I did some benchmarking, and found that the list class is actually faster than LinkedList for random inserting:
using System;
using System.Collections.Generic;
using System.Diagnostics;
namespace ConsoleApplication1
{
class Program
{
static void Main(string[] args)
{
int count = 20000;
Random rand = new Random(12345);
Stopwatch watch = Stopwatch.StartNew();
LinkedList<int> ll = new LinkedList<int>();
ll.AddLast(0);
for (int i = 1; i < count; i++)
{
ll.AddBefore(ll.Find(rand.Next(i)),i);
}
Console.WriteLine("LinkedList/Random Add: {0}ms", watch.ElapsedMilliseconds);
watch = Stopwatch.StartNew();
List<int> list = new List<int>();
list.Add(0);
for (int i = 1; i < count; i++)
{
list.Insert(list.IndexOf(rand.Next(i)), i);
}
Console.WriteLine("List/Random Add: {0}ms", watch.ElapsedMilliseconds);
Console.ReadLine();
}
}
}
It takes 900 ms for the linked list and 100ms for the list class.
It creates lists of subsequent integer numbers. Each new integer is inserted after a random number which is already in the list.
Maybe the List class uses something better than just an array.
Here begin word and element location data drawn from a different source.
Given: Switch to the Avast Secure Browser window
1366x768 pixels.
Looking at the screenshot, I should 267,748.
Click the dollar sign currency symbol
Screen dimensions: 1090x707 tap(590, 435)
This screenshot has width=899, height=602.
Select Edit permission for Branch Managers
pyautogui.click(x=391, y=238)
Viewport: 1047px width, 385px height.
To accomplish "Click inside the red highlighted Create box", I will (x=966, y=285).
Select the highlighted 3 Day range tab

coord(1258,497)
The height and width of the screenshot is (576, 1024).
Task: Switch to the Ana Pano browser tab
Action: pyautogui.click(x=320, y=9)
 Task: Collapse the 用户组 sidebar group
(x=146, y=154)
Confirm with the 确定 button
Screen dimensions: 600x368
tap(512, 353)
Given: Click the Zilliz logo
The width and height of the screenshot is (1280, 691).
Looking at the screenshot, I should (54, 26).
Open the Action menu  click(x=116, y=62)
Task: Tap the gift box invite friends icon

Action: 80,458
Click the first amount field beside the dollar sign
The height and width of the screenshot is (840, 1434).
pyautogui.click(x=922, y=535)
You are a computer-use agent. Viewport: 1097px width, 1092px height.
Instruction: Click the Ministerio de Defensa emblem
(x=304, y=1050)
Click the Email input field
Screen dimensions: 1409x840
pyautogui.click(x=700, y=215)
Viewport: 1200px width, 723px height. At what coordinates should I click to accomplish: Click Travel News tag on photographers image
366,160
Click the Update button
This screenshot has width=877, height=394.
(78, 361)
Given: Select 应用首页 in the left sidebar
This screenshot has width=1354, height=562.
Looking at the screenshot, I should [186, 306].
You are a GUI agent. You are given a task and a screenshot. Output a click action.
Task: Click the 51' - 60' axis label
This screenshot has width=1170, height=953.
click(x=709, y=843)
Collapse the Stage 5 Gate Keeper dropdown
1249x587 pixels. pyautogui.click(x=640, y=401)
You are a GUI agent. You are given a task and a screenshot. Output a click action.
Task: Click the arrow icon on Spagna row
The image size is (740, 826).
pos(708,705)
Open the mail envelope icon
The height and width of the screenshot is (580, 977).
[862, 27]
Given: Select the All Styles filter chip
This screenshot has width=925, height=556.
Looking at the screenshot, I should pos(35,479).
Arrays, by far, are the most widely used data structures. However, linked lists prove useful in their own unique way where arrays are clumsy - or expensive, to say the least.
Linked lists are useful to implement stacks and queues in situations where their size is subject to vary. Each node in the linked list can be pushed or popped without disturbing the majority of the nodes. Same goes for insertion/deletion of nodes somewhere in the middle. In arrays, however, all the elements have to be shifted, which is an expensive job in terms of execution time.
Binary trees and binary search trees, hash tables, and tries are some of the data structures wherein - at least in C - you need linked lists as a fundamental ingredient for building them up.
However, linked lists should be avoided in situations where it is expected to be able to call any arbitrary element by its index.
A simple answer to the question can be given using these points:
Arrays are to be used when a collection of similar type data elements is required. Whereas, linked list is a collection of mixed type data linked elements known as nodes.
In array, one can visit any element in O(1) time. Whereas, in linked list we would need to traverse entire linked list from head to the required node taking O(n) time.
For arrays, a specific size needs to be declared initially. But linked lists are dynamic in size.